Mofaz is not alone. With him will be standing Olmert’s right-wing coalition partners, led by the ultra-Orthodox Shas. Though this party’s spiritual authority, Rabbi Ovadia Yosef, ruled years ago in favour of the principle of land for peace, the party’s electorate – a tenth of the public – remains hawkish in general, and suspicious of the Palestinians in particular. At the same time, the party has so far been Olmert’s most loyal and stable coalition partner. Now its political leader, Trade and Industry Minister Eli Yishai, has come out saying that Abbas represents “but a third” of the Palestinian people, and as such cannot be a partner for a deal. This means that Olmert’s already limited room to manouevre has become so narrow within the coalition, it has shrunk to almost nothing. Every step risks a fall into the political abyss.

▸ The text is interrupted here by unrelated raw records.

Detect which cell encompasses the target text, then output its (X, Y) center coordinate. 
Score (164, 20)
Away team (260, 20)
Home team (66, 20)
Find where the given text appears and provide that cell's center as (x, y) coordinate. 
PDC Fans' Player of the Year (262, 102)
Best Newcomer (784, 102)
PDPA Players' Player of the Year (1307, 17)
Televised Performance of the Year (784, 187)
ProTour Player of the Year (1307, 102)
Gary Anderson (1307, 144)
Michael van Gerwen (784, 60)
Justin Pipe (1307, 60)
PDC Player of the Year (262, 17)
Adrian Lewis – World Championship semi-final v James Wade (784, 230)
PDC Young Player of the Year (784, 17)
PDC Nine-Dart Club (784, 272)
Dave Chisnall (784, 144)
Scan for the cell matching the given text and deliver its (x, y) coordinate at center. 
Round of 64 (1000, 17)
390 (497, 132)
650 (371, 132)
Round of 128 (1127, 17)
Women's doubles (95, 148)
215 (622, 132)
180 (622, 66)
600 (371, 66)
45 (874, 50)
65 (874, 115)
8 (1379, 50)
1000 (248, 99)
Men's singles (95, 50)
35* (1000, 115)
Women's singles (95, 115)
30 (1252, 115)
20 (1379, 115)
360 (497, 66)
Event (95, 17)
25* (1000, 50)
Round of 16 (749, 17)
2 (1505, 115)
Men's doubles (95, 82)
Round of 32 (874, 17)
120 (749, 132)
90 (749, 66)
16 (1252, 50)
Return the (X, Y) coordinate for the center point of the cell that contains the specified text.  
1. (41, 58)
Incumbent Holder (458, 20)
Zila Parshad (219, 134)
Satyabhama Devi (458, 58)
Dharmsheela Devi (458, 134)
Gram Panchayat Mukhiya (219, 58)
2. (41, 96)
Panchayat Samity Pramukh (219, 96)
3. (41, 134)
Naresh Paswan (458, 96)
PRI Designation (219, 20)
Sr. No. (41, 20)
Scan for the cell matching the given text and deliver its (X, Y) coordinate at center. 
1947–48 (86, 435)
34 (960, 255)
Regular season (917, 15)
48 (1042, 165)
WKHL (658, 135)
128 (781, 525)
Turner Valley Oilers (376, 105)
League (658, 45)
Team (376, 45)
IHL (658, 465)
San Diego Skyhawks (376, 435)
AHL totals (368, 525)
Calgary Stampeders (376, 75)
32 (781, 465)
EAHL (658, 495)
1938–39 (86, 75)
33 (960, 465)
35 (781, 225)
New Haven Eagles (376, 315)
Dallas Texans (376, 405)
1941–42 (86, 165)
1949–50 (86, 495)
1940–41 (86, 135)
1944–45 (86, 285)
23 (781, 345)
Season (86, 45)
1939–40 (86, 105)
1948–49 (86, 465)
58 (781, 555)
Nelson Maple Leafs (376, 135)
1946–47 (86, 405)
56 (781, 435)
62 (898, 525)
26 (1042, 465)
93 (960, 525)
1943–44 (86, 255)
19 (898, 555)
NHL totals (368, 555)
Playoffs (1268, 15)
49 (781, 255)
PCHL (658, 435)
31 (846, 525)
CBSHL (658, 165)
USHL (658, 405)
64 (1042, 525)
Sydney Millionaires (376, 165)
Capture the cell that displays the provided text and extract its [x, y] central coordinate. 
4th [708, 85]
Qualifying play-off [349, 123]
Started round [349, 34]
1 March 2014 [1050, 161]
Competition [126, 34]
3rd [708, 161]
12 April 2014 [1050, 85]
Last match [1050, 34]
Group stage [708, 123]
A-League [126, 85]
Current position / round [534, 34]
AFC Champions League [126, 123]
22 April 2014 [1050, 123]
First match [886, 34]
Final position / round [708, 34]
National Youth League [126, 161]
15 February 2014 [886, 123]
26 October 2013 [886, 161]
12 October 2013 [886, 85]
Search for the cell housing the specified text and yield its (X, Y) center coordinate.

Similarly, Olmert must also consider another coalition partner, Avigdor Lieberman, whose predominantly Russian and secular electorate is markedly different than Yishai’s, but no less, and often more, hawkish. Lieberman, who serves as Olmert’s strategic affairs minister, now says that the only way he will consider territorial concessions is that they be made as part of a broader swap involving areas populated by Israeli Arabs. Israeli Arab leaders for now refuse to even academically consider such proposals, which would turn them from citizens of Israel into citizens of Palestine.

Evidently, the American quest to entice the Israelis and Palestinians into the swift conclusion of at least the bare-bones of an historic deal is proving much more painstaking than initially hoped. It may have been different had Abbas’ grip on Palestinian society been more solid and Olmert’s encounters with law enforcers been less pervasive an ongoing worry. It remains to be seen if even Annapolis’ revolutionary inspiration can offset this problematic reality.